- PASSAGE TO READ -
● ● ● ● ● ● ●

If someone is afretting, I become calm. For most of Thursday, I was in a dead calm, which gives you a barometer for the sheer level of utter panic going on amongst some of my colleagues. The others just faded into the background and were practically delegates. I want to record this here, because for the consistently smooth passage of that conference on the day, despite all that happened, I take the credit. I'm proud of how brightly I shone that day and one day I may need to remind myself of this. I record it here because it probably wasn't evident to the rest of my colleagues who, if they witnessed any of it at all, would have seen bite-sized pieces of it each; but mostly, they would have entered serene waters all unknowing of the rapids that had been there only minutes before. I could ensure that it's known in the office, but others need the glory more than me. I wear my own crown, one which I'm going to do my damnedest to keep from blinding me in spotlights. There is one person who deserves the largest share of that credit. I've already had a quiet word with Viv, ensuring that she knows how invaluable she was, but carefully worded so she wouldn't (in theory) know the rest of the picture.

We knew there about the bombings in London. There was a television on in the bar area showing Sky News all day. You'd be amazed at how many delegates had someone in London, be it family, friend or close work colleague. I'd creep into the back of workshops and whisper to the delegate to step outside, then pass on the messages - such and such is safe; such and such needs you to call them urgently, they're stranded; the Summer School has 30 children to return to the Midlands tomorrow, but they've closed down the entire London transport system, what do we do?

● ● ● ● ● ● ●

- REQUIRED TASK -
Extend the account above of running a conference on the day of the London bombings, starting after its final sentence.

- DATA EXCERPTS -
● ● ● ● ● ● ●

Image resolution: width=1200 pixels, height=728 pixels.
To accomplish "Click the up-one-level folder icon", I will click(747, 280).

● ● ● ● ● ● ●

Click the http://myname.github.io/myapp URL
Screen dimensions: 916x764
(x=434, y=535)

● ● ● ● ● ● ●

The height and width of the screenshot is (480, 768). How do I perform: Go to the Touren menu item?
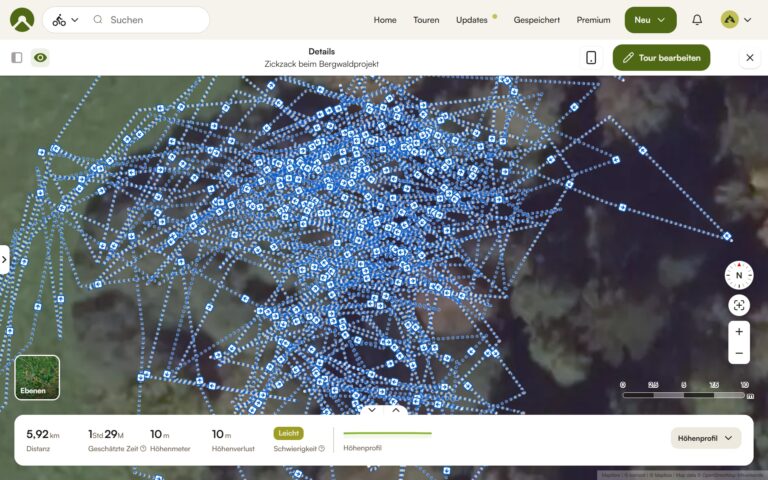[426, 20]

● ● ● ● ● ● ●

- ANSWER TO THE TASK -
What struck me was how remarkably unfazed everyone was. People went on to workshops and lectures, fully participating, like London gets bombed every day with *insert name of spouse, family member, friend or colleague* down there. Only two people had stronger reactions - one from Aldgate, who looked shocked to the core, but was already rallying by the time I discerned the rant, '*****'s supposed to be helping with this, but she's just come and gone straight in there to watch the telly and make phone-calls on her mobile phone', but actually heard, through the filter of my mind, 'The wench from London, who's normally highly efficient and professional, has chosen telly and phones over the conference. I wonder where in London she's from...' Her expression, when I found her, was stricken, but she wasn't crying. She was trembling, but she had dialled a number on her mobile. I reassured her that I'd cover everything work-wise; she should sort out her people then, when it was time for the waiting game, she should join me. She did. Then I listened as she told me about them all, and their status on the missing/ok stakes, and who was contacting whom. Within half an hour, that dark, British sense of humour was peeping out with her. She's too down-to-earth to have wobbled far off her centre; her panic manifested as practicalities and what can I do about this... I suppose that I was part-colleague, part-friend, and covertly part-dark priestess for all the time we talked, but fundamentally, all I was, was there.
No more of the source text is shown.